The sisters recall coming home from school one day and finding all their belongings on the front lawn. "Evicted again," Gil said.

"That was our reality back then," Gil-Guerrero said. "But my mother did whatever she could to keep a roof over our heads."

They both recall when their mother's boyfriend at the time refused to drive the family to a roller skating rink. Their mother walked there with all four kids in tow. "She was stuck," Gil said. "And I told myself back then that I never wanted to be stuck like that."

The girls attended six elementary schools and three junior high schools before getting into high school. When the girls were 12 and 14, their mother was overwhelmed with it all. She took them to their father's home.

"It was a basement apartment with one bedroom, a tiny bathroom with no shower, and roaches everywhere," Gil said.

"We called it the dungeon," Gil-Guerrero said.

They had to transfer schools, yet again.

"If you're familiar with the area, you know the streets are dangerous and the public education is questionable," Gil said.

Despite all this, the sisters remembered what their grandfather told them again and again: that they must attend college and earn a degree, becoming the first in their family to do so. "Even though he never told us how to pay for it or how to pull it off," Gil joked.

The sisters graduated from high school and enrolled at state colleges, Gil at Purdue University in West Lafayette and Purdue University Calumet, where she earned a degree in education. And Gil-Guerrero at Indiana University, then at PUC, where she earned a nursing degree.

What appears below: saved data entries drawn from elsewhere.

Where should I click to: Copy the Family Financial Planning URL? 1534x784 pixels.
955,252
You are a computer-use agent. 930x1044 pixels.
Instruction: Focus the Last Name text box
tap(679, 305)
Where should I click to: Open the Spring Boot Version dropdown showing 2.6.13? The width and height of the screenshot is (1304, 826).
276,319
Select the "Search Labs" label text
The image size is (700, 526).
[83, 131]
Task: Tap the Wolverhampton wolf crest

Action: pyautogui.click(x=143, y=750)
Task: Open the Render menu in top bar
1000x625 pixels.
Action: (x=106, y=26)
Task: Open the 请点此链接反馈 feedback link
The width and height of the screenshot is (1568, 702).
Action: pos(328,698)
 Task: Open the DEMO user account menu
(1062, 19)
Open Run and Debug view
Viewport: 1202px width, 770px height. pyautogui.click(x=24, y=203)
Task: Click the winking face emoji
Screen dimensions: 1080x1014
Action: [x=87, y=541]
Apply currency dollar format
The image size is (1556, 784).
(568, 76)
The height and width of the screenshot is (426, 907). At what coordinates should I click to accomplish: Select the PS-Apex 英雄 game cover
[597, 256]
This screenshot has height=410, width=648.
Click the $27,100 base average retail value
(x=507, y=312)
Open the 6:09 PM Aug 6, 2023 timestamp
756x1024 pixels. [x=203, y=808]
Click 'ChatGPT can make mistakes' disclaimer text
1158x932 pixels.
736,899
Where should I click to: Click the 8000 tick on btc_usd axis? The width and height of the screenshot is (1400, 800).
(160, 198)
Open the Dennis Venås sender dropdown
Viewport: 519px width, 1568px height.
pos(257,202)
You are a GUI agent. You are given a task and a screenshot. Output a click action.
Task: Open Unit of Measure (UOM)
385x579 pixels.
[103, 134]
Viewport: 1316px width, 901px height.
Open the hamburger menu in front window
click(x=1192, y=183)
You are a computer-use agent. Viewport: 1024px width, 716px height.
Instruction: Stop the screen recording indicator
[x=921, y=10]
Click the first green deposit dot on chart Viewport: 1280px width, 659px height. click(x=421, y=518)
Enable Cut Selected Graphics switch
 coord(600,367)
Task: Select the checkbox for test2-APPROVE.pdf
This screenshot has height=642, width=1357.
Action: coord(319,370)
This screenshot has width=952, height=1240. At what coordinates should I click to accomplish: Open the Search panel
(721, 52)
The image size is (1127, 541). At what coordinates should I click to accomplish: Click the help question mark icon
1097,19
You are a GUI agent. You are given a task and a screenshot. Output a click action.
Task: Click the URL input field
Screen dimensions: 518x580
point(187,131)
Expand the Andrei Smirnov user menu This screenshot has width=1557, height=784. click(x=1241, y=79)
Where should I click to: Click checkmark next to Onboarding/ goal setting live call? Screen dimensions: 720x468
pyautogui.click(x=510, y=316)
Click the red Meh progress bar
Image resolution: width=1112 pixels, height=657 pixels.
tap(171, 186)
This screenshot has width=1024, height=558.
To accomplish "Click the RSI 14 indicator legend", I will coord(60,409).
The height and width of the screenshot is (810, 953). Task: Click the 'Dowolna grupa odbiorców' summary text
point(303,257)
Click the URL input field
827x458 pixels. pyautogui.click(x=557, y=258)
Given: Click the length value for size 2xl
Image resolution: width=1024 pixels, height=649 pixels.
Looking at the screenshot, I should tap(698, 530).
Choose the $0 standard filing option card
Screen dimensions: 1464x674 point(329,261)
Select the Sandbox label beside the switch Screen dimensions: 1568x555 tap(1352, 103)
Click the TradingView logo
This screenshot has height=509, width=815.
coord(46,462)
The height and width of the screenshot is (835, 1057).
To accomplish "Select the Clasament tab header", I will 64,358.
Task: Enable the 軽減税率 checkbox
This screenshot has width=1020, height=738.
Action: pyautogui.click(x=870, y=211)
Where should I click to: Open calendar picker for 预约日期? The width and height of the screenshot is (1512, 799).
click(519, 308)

Along the way, they started their own families while juggling full-time jobs and similar struggles as their mother, though never in such poverty. "It was tough at times," said Gil, 42, who now lives in a beautiful home in Schererville, Ind.

"There were times when we weren't sure if we would get through it," said Gil-Guerrero, 45, of Crown Point, Ind.

They both also went on to eventually earn a master's degree at the same school, Indiana Wesleyan University in Merrillville.

Their little brothers, Daniel and Richard Gil, followed in their steps to attend Purdue University, earning degrees as constructional engineers before also earning MBA degrees at Indiana Wesleyan University.

"My brothers are amazing husbands and awesome fathers, despite not having a positive male role model in their lives," said Cynthia Gil, an English teacher and mother of two.

"We were four kids, all raised by a single mother on government assistance, yet we beat all the odds," said Gil-Guerrero, a mother of three who oversees a chain of dialysis clinics across Northwest Indiana for American Renal Associates.

For a graduate presentation last year at Indiana Wesleyan University, Gil spoke about situational and generational poverty as part of her 65-page thesis on poverty and immigration, including her own experiences.

The university's dean of students, Jenny McGill, was in the audience.

She said she was astonished by the siblings' grit and determination. So much so that she encouraged the siblings to share their story publicly as part of the university's "Shine Bright" campaign. The siblings shot a commercial for IWU discussing their degrees and their family's commitment to each other, and to higher education.

"We decided as kids that we would fight for a brighter, better future," Gil said in the commercial.

"Together, we set expectations, and together we persevered," Gil-Guerrero said, noting that her parents are still part of her life.

Every school day, Gil drives her 16-year-old daughter to Bishop Noll Institute in Hammond. During the long, tedious trip, Gil often shares with her the same message she was told by her grandfather: College is a certainty, not an option.

"She doesn't have the same struggles that I had as a teenage girl, but I try to make her understand the value of education," Gil said. "I expect her to get straight A's, and she does. Too many times we second guess ourselves because we think it's impossible, when really it means that I'm possible."